As we get to the end of the calendar year, there'll be a lot of advice online about saving money on taxes.
And so you will hear a number of advisors and accountants talk about a strategy called tax loss harvesting.
But most people don't know what tax loss harvesting is.
It turns out it's a pretty simple concept.
When you sell a security for a gain, you owe taxes on that capital gain.
But if you have a loss and you sell the security, the IRS lets you write off that loss against other gains or in some cases income to help save you money on taxes.

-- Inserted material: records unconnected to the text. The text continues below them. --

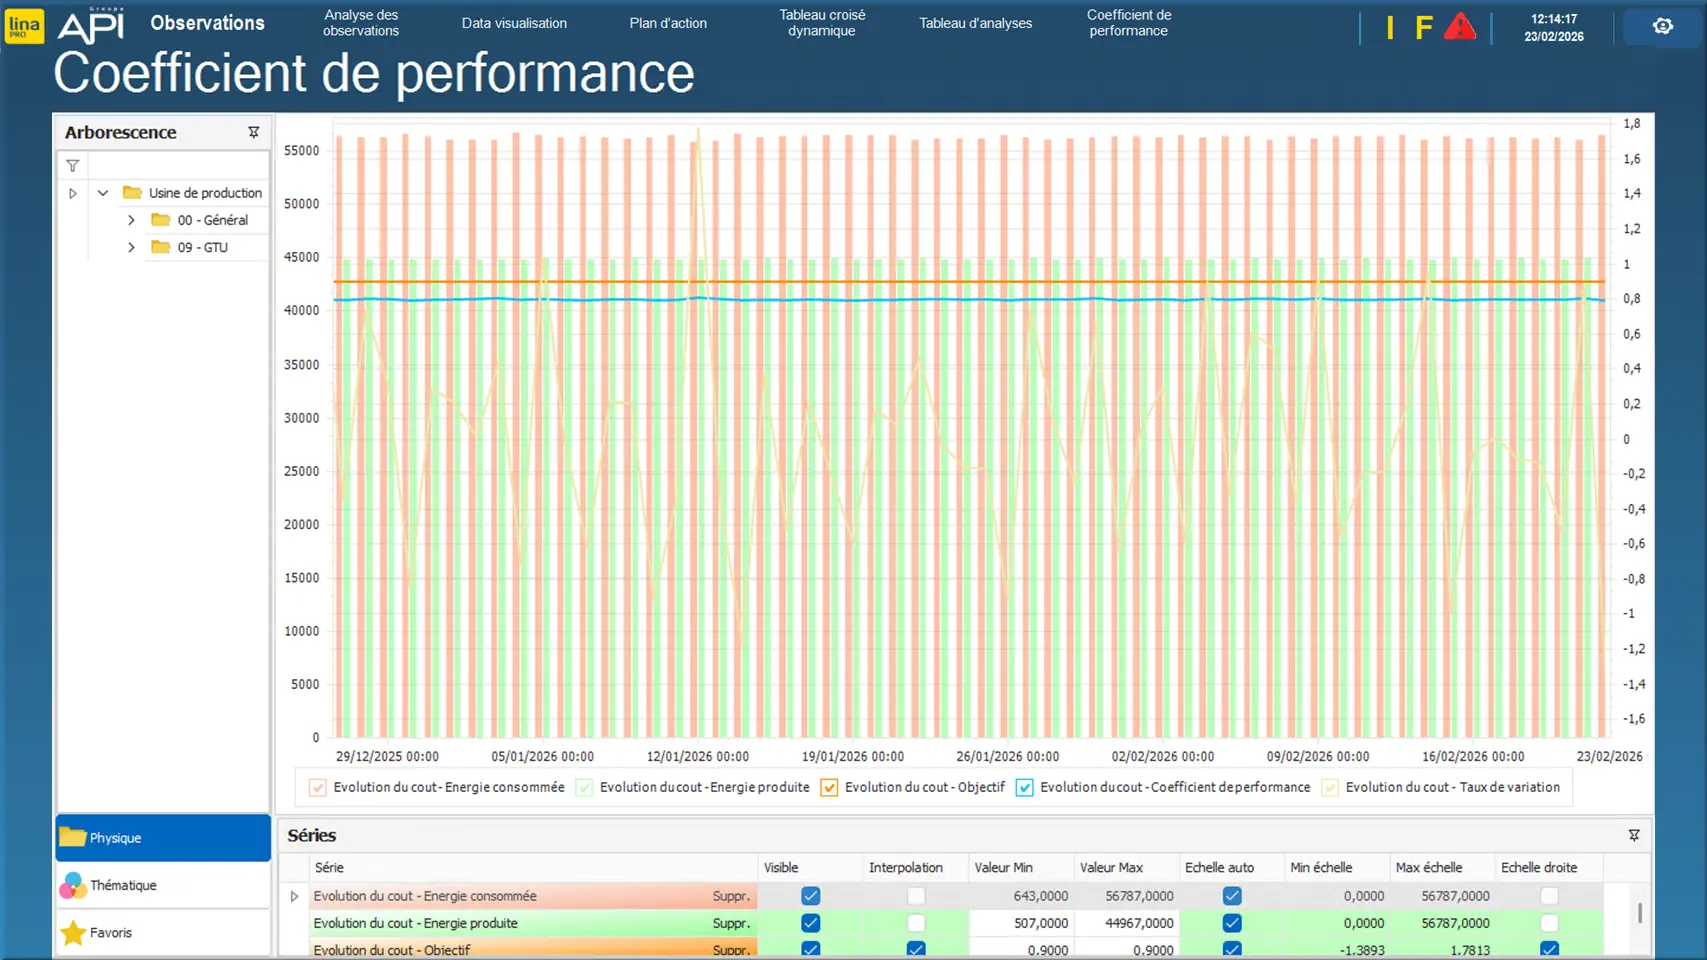The width and height of the screenshot is (1707, 960).
Task: Open settings with the gear icon
Action: coord(1662,27)
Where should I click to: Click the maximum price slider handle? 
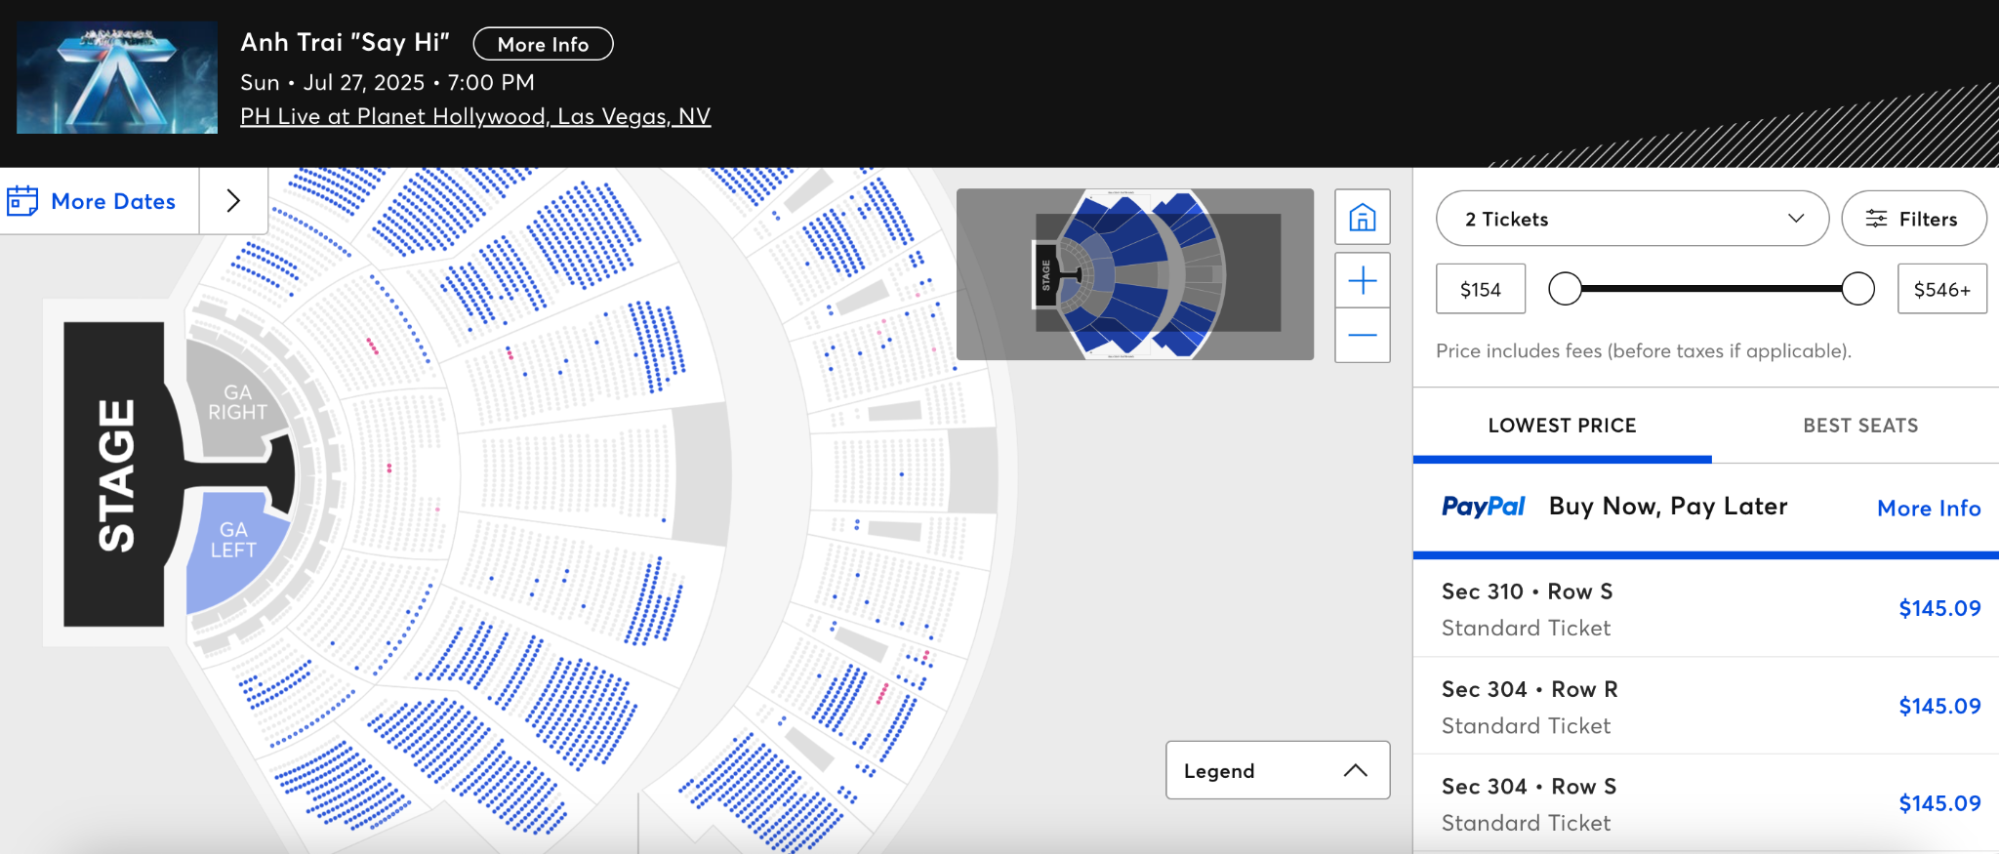pos(1857,289)
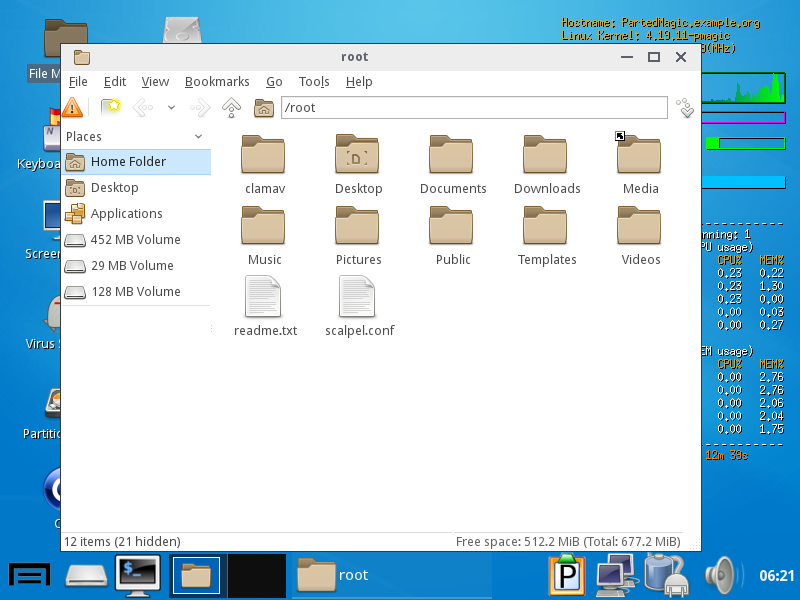Select 452 MB Volume in Places
Screen dimensions: 800x600
point(135,240)
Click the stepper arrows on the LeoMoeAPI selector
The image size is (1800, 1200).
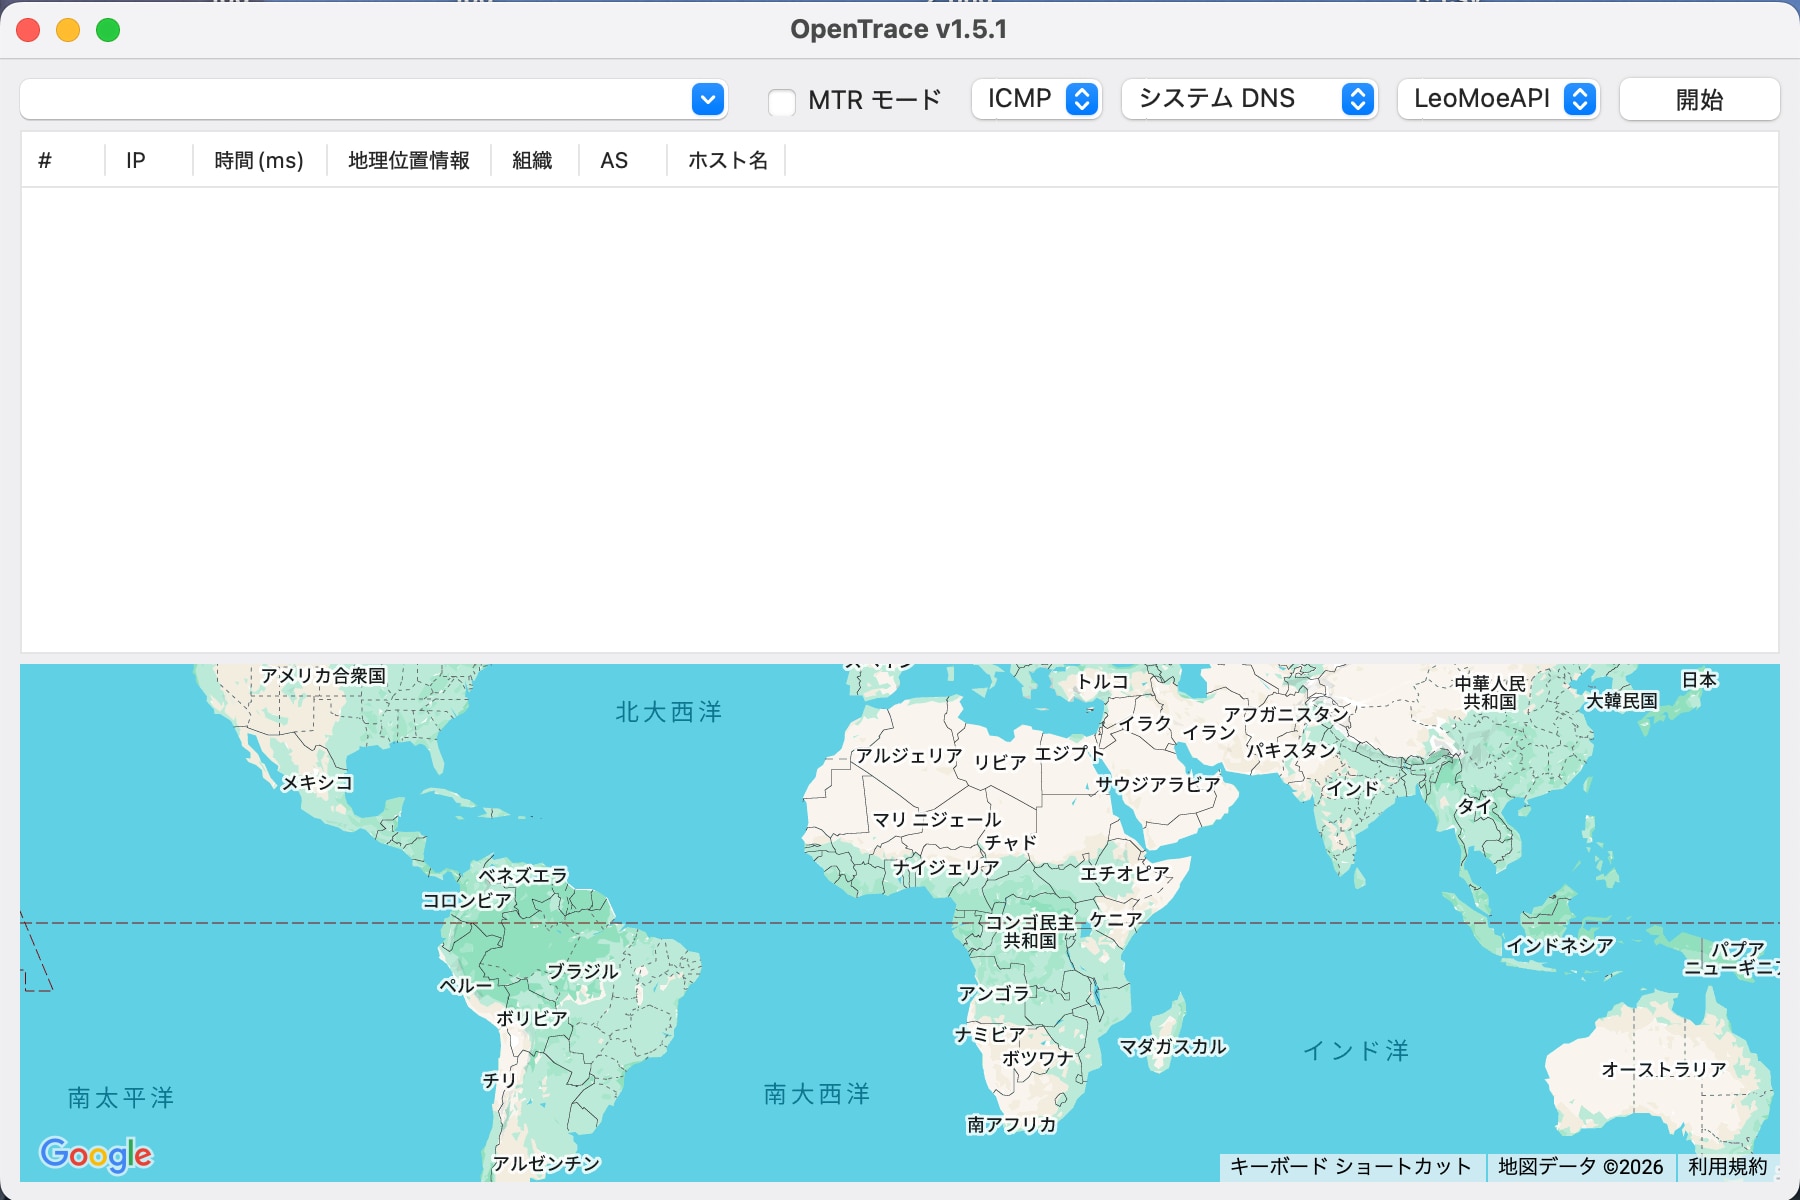1580,99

Tax loss harvesting is the basic idea of looking across your portfolio and looking to see if there are securities you could sell for a loss to make up for gains that you've taken that year or to save you a little bit on your taxes overall against income.
That's all it is.
Now, the hard part about tax loss harvesting is that there's a rule called the wash sale rule, which says that if you sell a security, you can't buy it back for 30 days.
For most people, that's fine.
In many cases, when you sell a security at a loss, there are better investments out there for you in the future and many people don't buy the same security back at all.
But if you do want to replace that security in your portfolio, you can look for a security that has similar performance characteristics, but isn't the same security by IRS standards.
Now that's a little hard to do when you're talking about companies because Coca-Cola and Pepsi aren't really the same business and may perform differently.
But if you have index funds, it's actually pretty simple because you can sell the Vanguard Emerging Markets Fund and buy the Charles Schwab Emerging Markets Fund and those are different securities from different vendors with different indices that they follow.
Please note that the information contained on this page is for educational purposes only and should not be considered tax advice. Any calculations are intended to be illustrative and do not reflect all of the potential complexities of individual tax returns. To assess your specific tax situation, please consult with a tax professional.